The process starts with defining the study region of interest as a vector [xmin xmax ymin ymax dx dy zLevel]. The domain boundaries are described by x and y min and max values while the projection surface of interest is located at zLevel. This would usually be 0.0, mean tide level, or some equivalent measure. dx and dy are simply the spatial resolution of the resolution map and have no lasting value. i.e. if dx = 10, resolution estimates are made for every 10 m of the spatial domain in x. Following this, the left azimuth of sampling is entered as leftAz. For a straight beach this would usually be 0 degrees, aligned with the alongshore direction to the left (i.e. the y-axis).
The description of the cameras starts with the chip size, NU and NV, the number of pixels in the chip width and height. Then the horizontal field of view and vertical tilt are entered as arrays, i.e. one value for each camera. The routine determines the number of cameras by the number of field of view values entered. The vertical tilt is expressed in terms of the tilt of the top of the field of view. Usually this might be chosen as 91 degrees, i.e. just above the horizon so that the horizon is included in the view.
Finally an overlap value is entered to describe the fraction of the horizontal field of view that overlaps the camera to the left. The default is 5%, so there will be 5% overlap between cameras to ensure continuity of view.
The analysis proceeds from left to right. So the first camera is aligned such that its left edge aligns with leftAz, the azimuth of the leftmost region of interest. The azimuth of each subsequent camera is chosen to abut with the previous but with a user-selected overlap. The region covered by the cameras continues until you run out of cameras. That may or may not be a full 180 degrees (if this was your intent). So you may need to change the number of cameras or their lenses to fill your sampling requirements.

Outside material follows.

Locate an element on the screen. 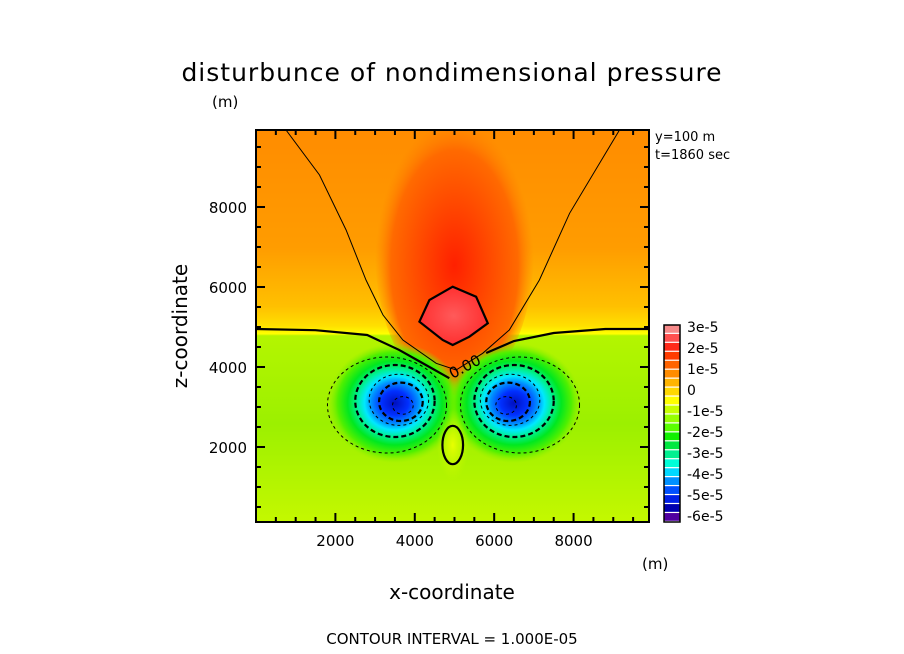  high-pressure-plume is located at coordinates (454, 262).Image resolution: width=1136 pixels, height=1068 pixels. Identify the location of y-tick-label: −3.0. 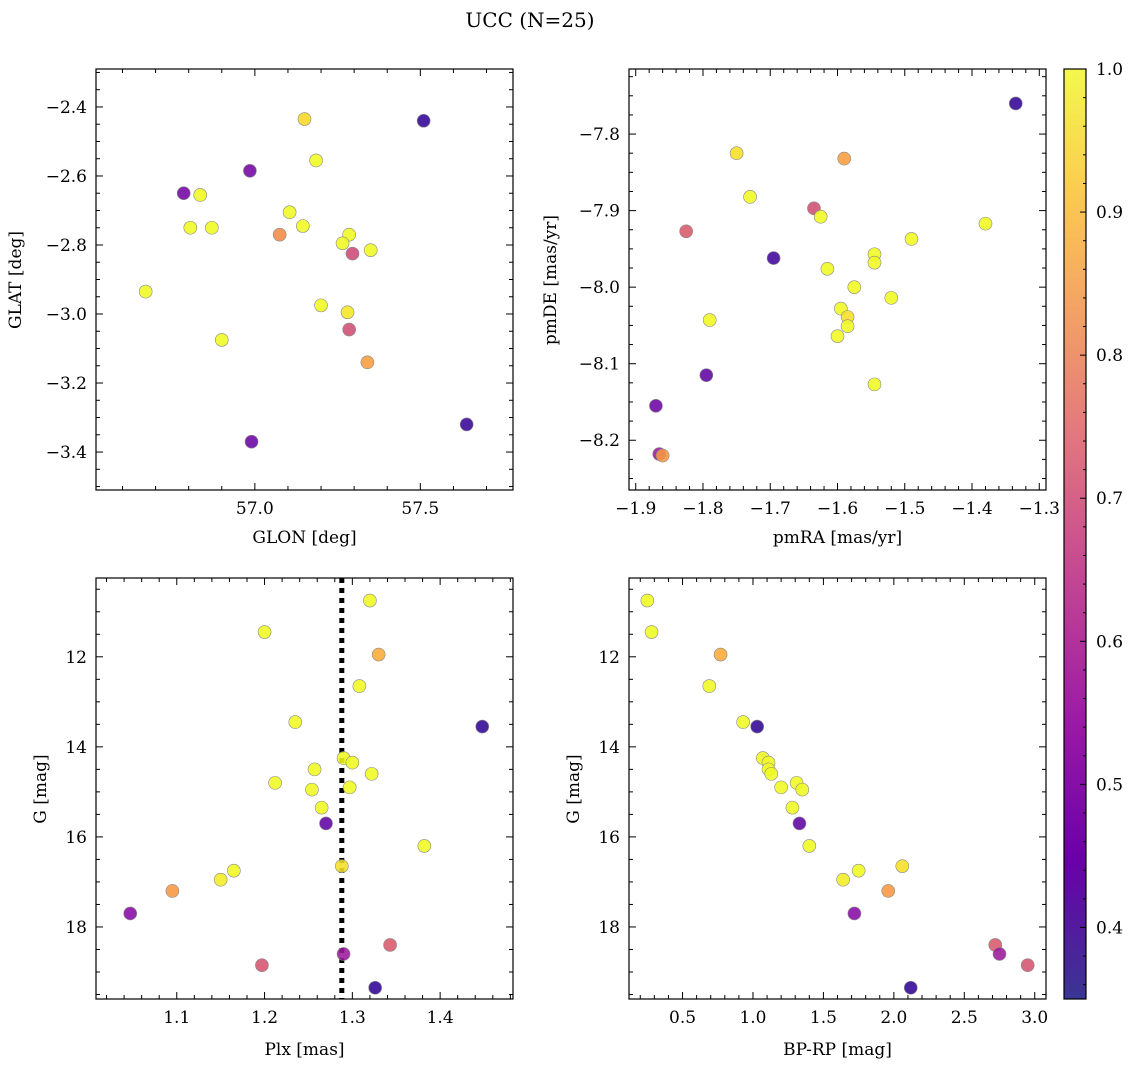
(66, 315).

The routine outputs a list of the azimuths, tilts and fields of view of your design as well as a sum of azimuths (without compensating for overlap). It also provides a plot (Figure 1) of the resolutions expressed in cross-shore as well as alongshore components. On this figure, the left and right edges of each camera’s view are indicated using matching colors (for left and right edges of each camera). The overlap can be seen. Not that edges that lie along the beach may plot in the negative sense, i.e. a left edge of camera 1 may aim slightly landward so get mapped in the negative direction.
Figure 1. Resolution maps for a hypothetical site showing the cross-shore (left) and alongshore (right) resolution maps. Matched color dashed line pairs correspond to the left and right edges of view for each camera.